Fast Radio Burst's Mysterious Origins Discovered, Shedding Light on These Cosmic Events
Astronomers have discovered the origin of a mysterious, fast radio burst that occurred. They've tied it to a highly magnetized, gas-filled region of space, which provides a new hint in the decade-long quest to explain the mysterious radio pulses.
"We now know that the energy from this particular burst passed through a dense magnetized field shortly after it formed," said Kiyoshi Masui, one of the researchers, in a news release. "This significantly narrows down the source's environment and type of even that triggered the burst-and means the source of the pulse likely resides within a star-forming nebula or the remnant of a supernova."

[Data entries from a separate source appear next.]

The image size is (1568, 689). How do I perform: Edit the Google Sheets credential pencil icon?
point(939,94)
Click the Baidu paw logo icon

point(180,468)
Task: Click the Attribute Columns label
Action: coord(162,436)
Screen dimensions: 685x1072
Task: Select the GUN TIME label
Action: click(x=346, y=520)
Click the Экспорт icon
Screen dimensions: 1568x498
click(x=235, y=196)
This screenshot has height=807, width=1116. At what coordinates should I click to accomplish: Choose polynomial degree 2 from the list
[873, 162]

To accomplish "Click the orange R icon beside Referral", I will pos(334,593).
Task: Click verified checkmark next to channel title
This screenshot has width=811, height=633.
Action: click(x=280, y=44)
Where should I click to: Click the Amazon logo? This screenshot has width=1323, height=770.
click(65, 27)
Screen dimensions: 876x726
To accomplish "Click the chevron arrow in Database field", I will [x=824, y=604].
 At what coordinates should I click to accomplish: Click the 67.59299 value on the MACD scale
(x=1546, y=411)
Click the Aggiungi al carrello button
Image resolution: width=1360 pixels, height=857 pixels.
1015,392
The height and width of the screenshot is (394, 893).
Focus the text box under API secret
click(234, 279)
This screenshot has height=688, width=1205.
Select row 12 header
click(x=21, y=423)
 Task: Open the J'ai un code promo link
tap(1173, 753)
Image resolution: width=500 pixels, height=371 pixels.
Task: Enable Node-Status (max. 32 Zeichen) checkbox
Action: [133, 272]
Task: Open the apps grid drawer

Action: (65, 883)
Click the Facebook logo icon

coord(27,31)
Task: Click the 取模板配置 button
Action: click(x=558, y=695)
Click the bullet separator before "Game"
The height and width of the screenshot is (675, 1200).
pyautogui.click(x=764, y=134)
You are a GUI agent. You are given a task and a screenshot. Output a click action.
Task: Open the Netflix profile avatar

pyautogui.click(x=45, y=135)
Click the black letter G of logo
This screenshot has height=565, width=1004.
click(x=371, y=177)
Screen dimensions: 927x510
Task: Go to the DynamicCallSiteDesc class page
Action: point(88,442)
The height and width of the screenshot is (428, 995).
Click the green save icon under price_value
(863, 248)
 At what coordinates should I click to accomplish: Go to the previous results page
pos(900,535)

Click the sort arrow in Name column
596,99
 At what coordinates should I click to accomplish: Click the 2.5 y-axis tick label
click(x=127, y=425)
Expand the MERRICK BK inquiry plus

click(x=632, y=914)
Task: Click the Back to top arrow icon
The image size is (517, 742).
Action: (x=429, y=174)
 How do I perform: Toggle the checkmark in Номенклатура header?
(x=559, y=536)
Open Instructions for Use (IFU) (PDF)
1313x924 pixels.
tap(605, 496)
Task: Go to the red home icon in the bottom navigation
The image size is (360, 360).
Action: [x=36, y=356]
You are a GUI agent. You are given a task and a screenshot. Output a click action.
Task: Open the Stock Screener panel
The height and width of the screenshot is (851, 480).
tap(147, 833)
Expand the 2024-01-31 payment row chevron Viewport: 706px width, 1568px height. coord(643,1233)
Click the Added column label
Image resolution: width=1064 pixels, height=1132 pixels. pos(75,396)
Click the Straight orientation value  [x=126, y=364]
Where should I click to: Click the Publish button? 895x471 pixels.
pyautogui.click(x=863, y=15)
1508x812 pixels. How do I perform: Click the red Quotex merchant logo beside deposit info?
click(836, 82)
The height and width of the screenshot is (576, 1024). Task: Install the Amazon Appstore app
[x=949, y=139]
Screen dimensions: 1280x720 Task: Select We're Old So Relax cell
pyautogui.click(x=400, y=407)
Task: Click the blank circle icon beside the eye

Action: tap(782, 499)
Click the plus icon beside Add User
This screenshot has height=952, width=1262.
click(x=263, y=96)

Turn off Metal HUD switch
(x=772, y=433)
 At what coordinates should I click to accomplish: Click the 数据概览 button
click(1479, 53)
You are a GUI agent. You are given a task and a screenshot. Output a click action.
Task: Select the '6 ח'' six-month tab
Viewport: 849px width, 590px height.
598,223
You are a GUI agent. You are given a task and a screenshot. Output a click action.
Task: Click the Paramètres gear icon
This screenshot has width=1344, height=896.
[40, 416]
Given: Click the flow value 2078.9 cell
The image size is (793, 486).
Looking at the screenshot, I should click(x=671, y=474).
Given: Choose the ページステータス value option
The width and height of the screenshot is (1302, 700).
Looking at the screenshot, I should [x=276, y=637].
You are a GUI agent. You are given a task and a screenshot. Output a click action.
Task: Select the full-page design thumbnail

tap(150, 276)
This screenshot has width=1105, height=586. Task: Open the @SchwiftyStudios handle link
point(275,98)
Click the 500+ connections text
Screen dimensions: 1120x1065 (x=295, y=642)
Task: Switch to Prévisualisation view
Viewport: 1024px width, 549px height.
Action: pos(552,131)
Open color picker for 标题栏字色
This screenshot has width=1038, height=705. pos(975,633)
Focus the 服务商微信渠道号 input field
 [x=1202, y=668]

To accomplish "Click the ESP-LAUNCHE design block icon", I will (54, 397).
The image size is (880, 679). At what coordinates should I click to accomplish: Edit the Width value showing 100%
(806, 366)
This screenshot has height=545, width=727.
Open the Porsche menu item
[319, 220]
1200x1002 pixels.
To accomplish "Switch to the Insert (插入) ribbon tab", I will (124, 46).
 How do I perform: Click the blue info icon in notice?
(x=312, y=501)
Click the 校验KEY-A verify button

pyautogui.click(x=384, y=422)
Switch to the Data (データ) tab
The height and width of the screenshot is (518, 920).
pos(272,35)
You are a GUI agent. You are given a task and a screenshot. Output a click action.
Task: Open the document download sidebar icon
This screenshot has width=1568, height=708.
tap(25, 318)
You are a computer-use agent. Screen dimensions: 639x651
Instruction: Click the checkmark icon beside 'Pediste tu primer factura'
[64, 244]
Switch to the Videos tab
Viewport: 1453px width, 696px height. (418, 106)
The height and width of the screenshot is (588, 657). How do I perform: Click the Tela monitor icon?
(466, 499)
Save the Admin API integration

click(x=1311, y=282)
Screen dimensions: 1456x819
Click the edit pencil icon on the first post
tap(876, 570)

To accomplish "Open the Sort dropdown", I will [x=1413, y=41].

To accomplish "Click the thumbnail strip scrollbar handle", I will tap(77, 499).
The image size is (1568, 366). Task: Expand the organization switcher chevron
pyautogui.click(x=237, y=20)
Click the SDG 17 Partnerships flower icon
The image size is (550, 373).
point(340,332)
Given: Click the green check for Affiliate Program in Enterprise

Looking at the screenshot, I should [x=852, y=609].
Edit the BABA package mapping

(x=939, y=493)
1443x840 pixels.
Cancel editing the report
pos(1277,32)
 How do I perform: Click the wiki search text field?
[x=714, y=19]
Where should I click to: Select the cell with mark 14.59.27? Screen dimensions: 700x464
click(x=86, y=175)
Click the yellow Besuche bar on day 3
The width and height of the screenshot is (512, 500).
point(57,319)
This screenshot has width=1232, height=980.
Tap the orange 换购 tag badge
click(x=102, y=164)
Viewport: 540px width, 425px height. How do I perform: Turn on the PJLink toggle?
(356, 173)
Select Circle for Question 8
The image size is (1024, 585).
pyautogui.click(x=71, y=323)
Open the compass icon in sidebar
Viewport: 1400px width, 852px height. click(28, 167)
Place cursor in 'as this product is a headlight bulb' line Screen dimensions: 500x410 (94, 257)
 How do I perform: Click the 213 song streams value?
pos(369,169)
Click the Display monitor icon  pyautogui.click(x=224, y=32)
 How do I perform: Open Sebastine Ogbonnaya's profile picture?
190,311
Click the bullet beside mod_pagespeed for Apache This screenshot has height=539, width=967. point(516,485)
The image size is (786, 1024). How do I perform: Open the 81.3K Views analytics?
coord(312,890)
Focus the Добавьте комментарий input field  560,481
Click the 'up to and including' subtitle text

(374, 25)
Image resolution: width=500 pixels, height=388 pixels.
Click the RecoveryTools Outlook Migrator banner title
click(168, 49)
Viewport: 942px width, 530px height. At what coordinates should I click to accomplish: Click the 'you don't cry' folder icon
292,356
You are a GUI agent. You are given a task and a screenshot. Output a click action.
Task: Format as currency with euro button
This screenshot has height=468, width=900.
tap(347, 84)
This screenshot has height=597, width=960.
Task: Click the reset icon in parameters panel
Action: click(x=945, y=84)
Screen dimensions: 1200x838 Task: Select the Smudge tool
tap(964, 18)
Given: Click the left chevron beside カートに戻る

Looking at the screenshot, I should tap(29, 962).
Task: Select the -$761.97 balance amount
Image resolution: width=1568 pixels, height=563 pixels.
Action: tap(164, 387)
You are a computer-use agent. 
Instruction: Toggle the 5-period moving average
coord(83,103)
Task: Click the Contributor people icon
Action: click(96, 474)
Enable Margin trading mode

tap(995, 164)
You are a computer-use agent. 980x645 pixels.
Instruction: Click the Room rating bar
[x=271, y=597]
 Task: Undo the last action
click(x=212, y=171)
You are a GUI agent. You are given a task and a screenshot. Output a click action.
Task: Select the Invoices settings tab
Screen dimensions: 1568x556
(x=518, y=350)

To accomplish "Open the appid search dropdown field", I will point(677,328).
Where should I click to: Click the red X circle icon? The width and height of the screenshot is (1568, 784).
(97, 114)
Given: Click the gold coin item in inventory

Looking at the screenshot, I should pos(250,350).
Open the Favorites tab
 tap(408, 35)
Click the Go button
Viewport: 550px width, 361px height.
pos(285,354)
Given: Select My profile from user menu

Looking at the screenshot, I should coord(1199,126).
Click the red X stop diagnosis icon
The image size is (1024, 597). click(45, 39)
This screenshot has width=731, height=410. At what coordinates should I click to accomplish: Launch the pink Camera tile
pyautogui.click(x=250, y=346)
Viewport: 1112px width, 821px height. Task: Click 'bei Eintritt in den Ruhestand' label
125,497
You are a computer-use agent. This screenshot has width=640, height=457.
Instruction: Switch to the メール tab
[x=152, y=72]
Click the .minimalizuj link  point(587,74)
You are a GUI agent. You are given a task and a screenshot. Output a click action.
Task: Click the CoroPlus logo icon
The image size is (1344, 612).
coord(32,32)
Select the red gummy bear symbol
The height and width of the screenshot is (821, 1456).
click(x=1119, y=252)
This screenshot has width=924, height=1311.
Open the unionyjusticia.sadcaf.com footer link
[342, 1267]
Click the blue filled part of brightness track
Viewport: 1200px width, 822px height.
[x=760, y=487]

Fast Radio Bursts (FRBs) are bursts of energy from space that appear as short flashes of radio waves to telescopes on Earth. They have long baffled astronomers, and only 16 have ever been recorded. Now, though, researchers may be unraveling this mystery.
"Hidden within an incredibly massive dataset, we found a very peculiar signal that matched all the known characteristics of a Fast Radio Burst, but with a tantalizing extra element that we simply have never seen before," said Jeffrey Peterson, one of the researchers.
In this case, the researchers found the FRB exhibited Faraday rotation, which is a corkscrew-like twist radio waves acquire by passing through a powerful magnetic field. Addition analysis showed that it also passed through two distinct regions of ionized gas on its way to Earth. In this case, the researchers found that one of the regions of ionized gas was very near the burst's source. In fact, the researchers were able to determine that the burst was from a nebula surrounding the source or a galactic center.
"Taken together, these remarkable data reveal more about an FRB than we have ever seen before and give us important constraints on these mysterious events," said Masui.
The findings are published in the journal Nature.